De l’art contemporain sous nos cieux ? Soyons sérieux : ce serait plutôt un hibou à midi. Dans la catégorie des « grands chantiers » qui avancent torse bombée, la première édition des Journées d’Art contemporains de Carthage appartient à cette sous-catégorie où il n’y a rien à se mettre sous la dent. Bruissant d’une rumeur de « contemporanéité », elle transporte sur l’affligeante modestie de la production locale en arts plastiques les espérances d’un marché de l’art quasi inexistant. L’exposition, à dominante picturale, déplie un éventail de pratiques qui vont du dessin à l’installation, en passant par la photo et la sculpture. Le problème est qu’elle tente vainement de placer le visiteur sur les rails d’une nouveauté qui ne porte plus, parce que symboliquement démonétisée.

Il n’est certes pas question de revenir sur les centaines d’œuvres exposées dans les pavillons nationaux qui, toute proportion gardée, se ressemblent. Si l’essentiel n’a pas été épargné pour donner à ces journées le maximum de lustre en matière de scénographie, la quantité rend difficile la détection de la « qualité ». On dira que le propre des ce genre d’expositions à odeur indéterminable est d’offrir au visiteur une large palette de travaux. Sauf qu’ici les exceptions se font rares et les surprises suspendues. Le moins qu’on puisse dire, c’est qu’après les avoir regardé slalomer entre vieux jeu et new age, on éprouve un sentiment qui n’est surtout pas l’appréciation. Pas tout à fait la déception non plus, puisqu’on s’y attendait en un sens, mais une réelle hébétude.

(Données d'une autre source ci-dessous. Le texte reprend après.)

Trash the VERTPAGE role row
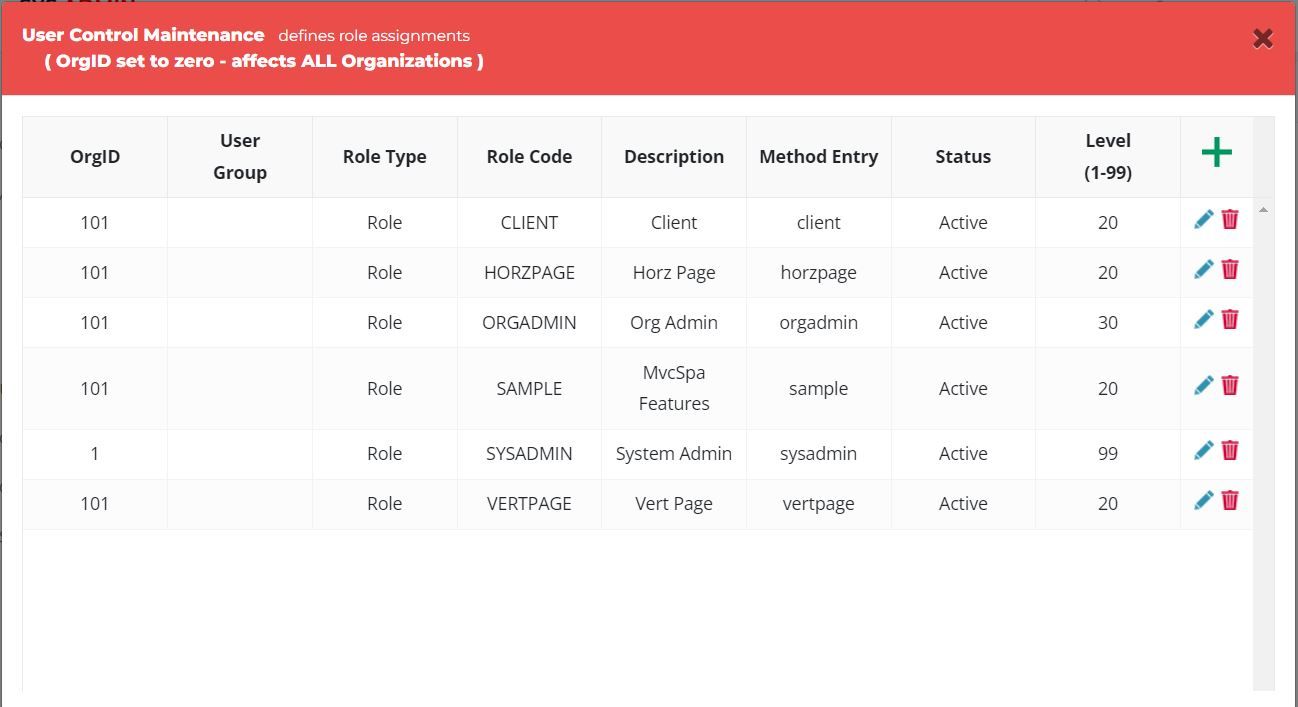 click(1230, 500)
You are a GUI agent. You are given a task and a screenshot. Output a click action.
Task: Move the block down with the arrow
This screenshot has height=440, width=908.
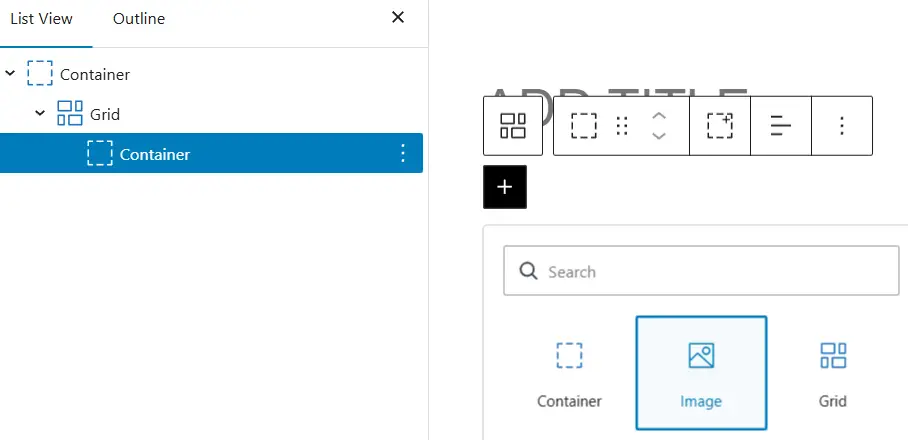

Inutile donc de se demander si, dans ce manège grisâtre, on peut discerner de nouvelles sensibilités. Ce qui plane ici, c’est l’ombre portée d’un retard navrant. Deux heures qu’on arpente les pavillons et on fait le compte. L’éventail des déceptions est déjà large. La pêche serait abondante, mais en grande partie à côté du temps, comme si c’était un revirement d’époque confirmant à quel point ce contemporain brandi en règle ne dégouline pas des cimaises. Bien sûr, il y a des façons canoniques de s’en tirer. Le plus sûr est d’en isoler les sixties et seventies, traînant le long deuil d’une chose qui fut, comme si le lit de l’histoire ne se remontait pas. Le goût des eighties vire avec l’âge du mièvre au fade, puis s’aplatit sans douter que le visible puisse se tromper d’époque. Le contingent de « maîtres » n’est pas assez fort pour nous tirer d’embarras.

Si l’exposition en restait là, ce serait déjà bien pour les nostalgiques. Mais il y a le reste, malheureusement. Là où certains accrochages laissent redouter une abstraction de salon, relevant d’une curiosité trop attendrie, d’autres démarches scolaires, prises d’un accès de fièvre graphique, viennent se greffer sur de plates repentances oniriques. Autre recours : des tendances jeunes dont la règle veut que le lyrisme béat s’épanche à droite et se retient d’interroger son médium à gauche, tout en conservant ses allures de surplace. Pour un kitsch qui revient et un surréalisme qui s’en va, c’est un brutal coup de vieux qui s’empare des mains des artistes. Et ce n’est ni l’emphase ni les effets de manche remâchés qui suffisent à démentir pareilles niaiseries visuelles. Passé un certain âge, on aurait sans doute la larme à l’œil devant ces travaux. On dirait que le contemporain dont se targuent nos plasticiens du consensus ne fait que reculer dans le temps.